- _Exercise_
Write every line of the material out exactly as shown.
---+---
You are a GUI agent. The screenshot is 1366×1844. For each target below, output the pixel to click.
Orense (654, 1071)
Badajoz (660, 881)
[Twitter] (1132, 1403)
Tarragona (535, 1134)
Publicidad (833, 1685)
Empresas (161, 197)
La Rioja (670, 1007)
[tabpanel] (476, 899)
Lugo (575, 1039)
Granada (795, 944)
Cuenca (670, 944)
---+---
- _Response area_
You are a GUI agent. The screenshot is 1366×1844. For each target below, output the pixel to click.
Orense (654, 1071)
Badajoz (660, 881)
[Twitter] (1132, 1403)
Tarragona (535, 1134)
Publicidad (833, 1685)
Empresas (161, 197)
La Rioja (670, 1007)
[tabpanel] (476, 899)
Lugo (575, 1039)
Granada (795, 944)
Cuenca (670, 944)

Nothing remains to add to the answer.